BEGIN PASSAGE PROVIDED
Life, Death, and Dogs
It feels like everything in my parents’ house is dying.
“Is your dad like that too? About death?”
He paused, as if searching for something buried deep within the cracks of time. “No, I don’t think so,” he finally said, his voice soft like the whispers of the wind that once swept through the fields where we played as kids. I could almost see it again, that green patch of earth by the apartments where baseballs arced lazily in the late afternoon sun just before we were called for dinner. But now we’re older, 27 and 28, walking down the blush-pink corridors of my sister’s condominium. The walls, painted in hues too delicate for the weight of our conversation, seemed to absorb the echoes of our words.
His dog—old, graying at the edges—was nearly the same age as Ddori had been when he passed. Ddori, my childhood dog. My parents never told me when it happened; only when I returned home from Providence in the summer of 2022 did I find out. I rushed downstairs, ready to greet the dogs like I always did, but the basement was hollow. Cleared out. Everything that had belonged to that little <10lb Maltese—his cage, food bowls, pillows—gone. Erased, as if he had never existed at all. It was the same with Weenie, my first dog. My father was meticulous about it, too. Quiet, precise, as if death was something to be swept clean like dust from a corner. My parents had always been strange about death.
It never felt right to me. No collar, no keepsake, no small memory left behind to hold onto. Just a void. The absence of Ddori sat heavier, though, because I had called home almost every week, asking after him and Kai. Each time, my parents told me, so easily, that everything was fine.
Earlier that winter, when the calendar flipped to 2022, I had suggested euthanasia. Ddori was 15 then, his body betraying him in small ways—signs of Alzheimer’s, dental disease so severe his breath reeked of rot. His last years were spent tucked away in the basement, his eyes crusted shut, wrapped in doggy diapers. Still, I loved him. Loved him in the way only a child could, holding onto that memory of when we first adopted him. The best day of my childhood. The day I learned that love and pain were two sides of the same coin.
I knew he wouldn’t make it to my next visit home. I spent that winter break kneeling by his cage, brushing his thinning fur, whispering stories of how he had been the best dog in the world. I cradled him, my awkward, crooked-backed dog, and told him everything. That I loved him. That I was sorry. That maybe adopting Kai had hastened his decline. And in the end, I thanked him for being with me through it all—from fifth grade to grad school. I tucked him into his bed, wishing him a quiet, peaceful passing. But the hardest part wasn’t the loss itself. It was the choice. The balance between letting go and holding on to something already half-gone.









I had brought up euthanasia to my parents more than once, but they recoiled each time, especially my mother. To her, it wasn’t just about Ddori—it was about the unspoken fear that I might one day choose the same for them. She couldn’t see the distinction between human life and a dog’s. But to me, that line was clear. If it came down to it, I would sacrifice a dog’s life to save a human’s—even a stranger’s.
END PASSAGE PROVIDED
» **WHAT YOU SHOULD DO**: Transcribe the part of the passage about Ddori's death that begins at the words "I had brought" and ends after the words "human’s—even a stranger’s.".
BEGIN EXTRACTED MATERIAL
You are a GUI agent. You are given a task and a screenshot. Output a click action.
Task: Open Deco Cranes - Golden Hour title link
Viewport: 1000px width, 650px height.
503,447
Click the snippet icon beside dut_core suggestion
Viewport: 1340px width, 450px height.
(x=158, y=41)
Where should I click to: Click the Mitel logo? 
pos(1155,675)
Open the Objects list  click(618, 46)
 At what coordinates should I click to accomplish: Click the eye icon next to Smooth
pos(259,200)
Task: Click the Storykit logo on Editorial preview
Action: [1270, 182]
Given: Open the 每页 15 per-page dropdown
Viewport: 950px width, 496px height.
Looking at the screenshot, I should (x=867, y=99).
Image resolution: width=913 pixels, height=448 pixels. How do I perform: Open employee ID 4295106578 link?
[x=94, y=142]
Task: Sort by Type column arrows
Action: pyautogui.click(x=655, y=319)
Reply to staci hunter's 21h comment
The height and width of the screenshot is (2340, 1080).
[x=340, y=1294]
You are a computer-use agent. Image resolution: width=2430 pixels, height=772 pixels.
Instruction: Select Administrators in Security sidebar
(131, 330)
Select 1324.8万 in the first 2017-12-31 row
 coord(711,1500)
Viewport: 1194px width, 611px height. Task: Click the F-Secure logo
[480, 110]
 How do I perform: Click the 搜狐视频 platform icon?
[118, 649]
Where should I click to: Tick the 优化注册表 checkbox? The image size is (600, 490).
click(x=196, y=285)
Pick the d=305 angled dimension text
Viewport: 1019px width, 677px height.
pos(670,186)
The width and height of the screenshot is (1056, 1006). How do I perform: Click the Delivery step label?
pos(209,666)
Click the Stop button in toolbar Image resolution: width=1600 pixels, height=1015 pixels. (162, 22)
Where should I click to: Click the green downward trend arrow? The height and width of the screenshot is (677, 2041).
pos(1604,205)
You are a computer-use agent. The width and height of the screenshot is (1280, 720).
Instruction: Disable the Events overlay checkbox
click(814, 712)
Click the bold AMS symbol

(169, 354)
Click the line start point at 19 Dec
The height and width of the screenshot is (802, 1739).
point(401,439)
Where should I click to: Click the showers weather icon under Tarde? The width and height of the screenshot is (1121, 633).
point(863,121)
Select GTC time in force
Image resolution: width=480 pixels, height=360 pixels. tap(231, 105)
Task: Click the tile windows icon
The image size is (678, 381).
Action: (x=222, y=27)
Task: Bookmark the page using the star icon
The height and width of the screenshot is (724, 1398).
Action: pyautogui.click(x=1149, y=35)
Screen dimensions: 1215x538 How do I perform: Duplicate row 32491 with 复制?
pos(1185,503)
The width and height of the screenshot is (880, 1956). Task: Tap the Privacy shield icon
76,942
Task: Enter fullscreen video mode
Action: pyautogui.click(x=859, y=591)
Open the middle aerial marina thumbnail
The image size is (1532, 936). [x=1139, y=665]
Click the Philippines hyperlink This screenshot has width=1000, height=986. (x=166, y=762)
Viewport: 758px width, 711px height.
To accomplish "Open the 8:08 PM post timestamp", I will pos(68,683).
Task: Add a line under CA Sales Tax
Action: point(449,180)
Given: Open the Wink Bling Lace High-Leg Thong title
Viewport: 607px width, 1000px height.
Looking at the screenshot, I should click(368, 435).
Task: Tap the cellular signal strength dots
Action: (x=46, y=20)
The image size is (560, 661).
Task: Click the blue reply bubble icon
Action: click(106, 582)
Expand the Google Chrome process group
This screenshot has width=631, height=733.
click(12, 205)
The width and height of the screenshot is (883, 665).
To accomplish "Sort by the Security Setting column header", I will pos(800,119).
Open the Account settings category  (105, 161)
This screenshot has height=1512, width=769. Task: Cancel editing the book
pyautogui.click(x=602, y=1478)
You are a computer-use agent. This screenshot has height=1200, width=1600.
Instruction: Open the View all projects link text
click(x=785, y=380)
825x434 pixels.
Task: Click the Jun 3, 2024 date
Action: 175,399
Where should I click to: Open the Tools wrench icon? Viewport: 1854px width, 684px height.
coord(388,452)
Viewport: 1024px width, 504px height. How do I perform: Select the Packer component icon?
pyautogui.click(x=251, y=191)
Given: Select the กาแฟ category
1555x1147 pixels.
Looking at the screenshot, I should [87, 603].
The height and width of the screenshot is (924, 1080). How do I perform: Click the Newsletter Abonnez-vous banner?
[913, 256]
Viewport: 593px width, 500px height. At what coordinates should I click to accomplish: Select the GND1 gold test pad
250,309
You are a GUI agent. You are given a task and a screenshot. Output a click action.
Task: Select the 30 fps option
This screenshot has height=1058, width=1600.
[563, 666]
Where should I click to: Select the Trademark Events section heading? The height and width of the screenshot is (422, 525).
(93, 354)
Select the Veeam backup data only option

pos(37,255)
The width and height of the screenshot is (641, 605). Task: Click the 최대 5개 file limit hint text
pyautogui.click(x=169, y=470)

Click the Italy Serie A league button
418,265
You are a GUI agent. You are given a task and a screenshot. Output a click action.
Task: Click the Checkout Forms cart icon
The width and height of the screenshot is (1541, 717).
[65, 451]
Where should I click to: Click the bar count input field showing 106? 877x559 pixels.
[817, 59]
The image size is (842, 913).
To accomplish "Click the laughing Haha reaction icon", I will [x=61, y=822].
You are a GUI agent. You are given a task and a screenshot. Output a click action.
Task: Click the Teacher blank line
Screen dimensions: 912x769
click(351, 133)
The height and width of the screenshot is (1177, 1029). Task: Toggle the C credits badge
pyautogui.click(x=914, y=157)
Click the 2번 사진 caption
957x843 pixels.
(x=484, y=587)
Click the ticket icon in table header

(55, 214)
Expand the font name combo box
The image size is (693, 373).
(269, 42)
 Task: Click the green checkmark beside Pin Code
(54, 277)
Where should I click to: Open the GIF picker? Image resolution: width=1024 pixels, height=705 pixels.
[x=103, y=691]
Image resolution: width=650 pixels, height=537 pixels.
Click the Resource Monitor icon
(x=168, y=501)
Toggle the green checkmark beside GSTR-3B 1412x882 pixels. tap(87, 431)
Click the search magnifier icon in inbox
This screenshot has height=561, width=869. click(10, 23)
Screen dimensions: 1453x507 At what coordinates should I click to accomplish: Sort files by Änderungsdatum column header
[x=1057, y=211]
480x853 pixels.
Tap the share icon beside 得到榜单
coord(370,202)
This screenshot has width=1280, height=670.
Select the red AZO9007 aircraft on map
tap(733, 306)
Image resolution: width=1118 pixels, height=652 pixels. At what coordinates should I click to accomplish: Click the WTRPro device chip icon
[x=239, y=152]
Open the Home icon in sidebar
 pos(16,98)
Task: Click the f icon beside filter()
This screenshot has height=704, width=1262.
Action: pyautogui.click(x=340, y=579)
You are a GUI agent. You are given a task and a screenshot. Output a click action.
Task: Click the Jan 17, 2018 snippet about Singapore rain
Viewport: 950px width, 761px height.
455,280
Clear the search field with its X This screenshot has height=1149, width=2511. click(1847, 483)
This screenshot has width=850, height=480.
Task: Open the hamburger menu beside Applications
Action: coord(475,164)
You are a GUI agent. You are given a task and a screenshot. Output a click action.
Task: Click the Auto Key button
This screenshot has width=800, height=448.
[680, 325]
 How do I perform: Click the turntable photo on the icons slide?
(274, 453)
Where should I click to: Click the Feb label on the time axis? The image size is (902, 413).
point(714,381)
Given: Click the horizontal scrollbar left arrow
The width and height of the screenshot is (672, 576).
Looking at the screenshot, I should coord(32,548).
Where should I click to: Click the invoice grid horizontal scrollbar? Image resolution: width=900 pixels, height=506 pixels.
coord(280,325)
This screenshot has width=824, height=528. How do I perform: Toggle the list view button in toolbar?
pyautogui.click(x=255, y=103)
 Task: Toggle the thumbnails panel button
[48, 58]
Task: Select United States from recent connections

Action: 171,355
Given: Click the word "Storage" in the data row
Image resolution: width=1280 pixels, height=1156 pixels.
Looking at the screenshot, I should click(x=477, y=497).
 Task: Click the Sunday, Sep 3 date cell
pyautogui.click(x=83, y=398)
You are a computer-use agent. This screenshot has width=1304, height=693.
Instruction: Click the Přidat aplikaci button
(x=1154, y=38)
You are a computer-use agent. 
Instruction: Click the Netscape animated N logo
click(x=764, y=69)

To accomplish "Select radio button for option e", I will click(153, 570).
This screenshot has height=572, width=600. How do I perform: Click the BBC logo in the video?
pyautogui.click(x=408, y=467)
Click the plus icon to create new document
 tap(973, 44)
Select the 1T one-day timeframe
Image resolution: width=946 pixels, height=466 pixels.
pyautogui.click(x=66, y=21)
END EXTRACTED MATERIAL
» **SOLUTION TO THIS PROBLEM**:
I had brought up euthanasia to my parents more than once, but they recoiled each time, especially my mother. To her, it wasn’t just about Ddori—it was about the unspoken fear that I might one day choose the same for them. She couldn’t see the distinction between human life and a dog’s. But to me, that line was clear. If it came down to it, I would sacrifice a dog’s life to save a human’s—even a stranger’s.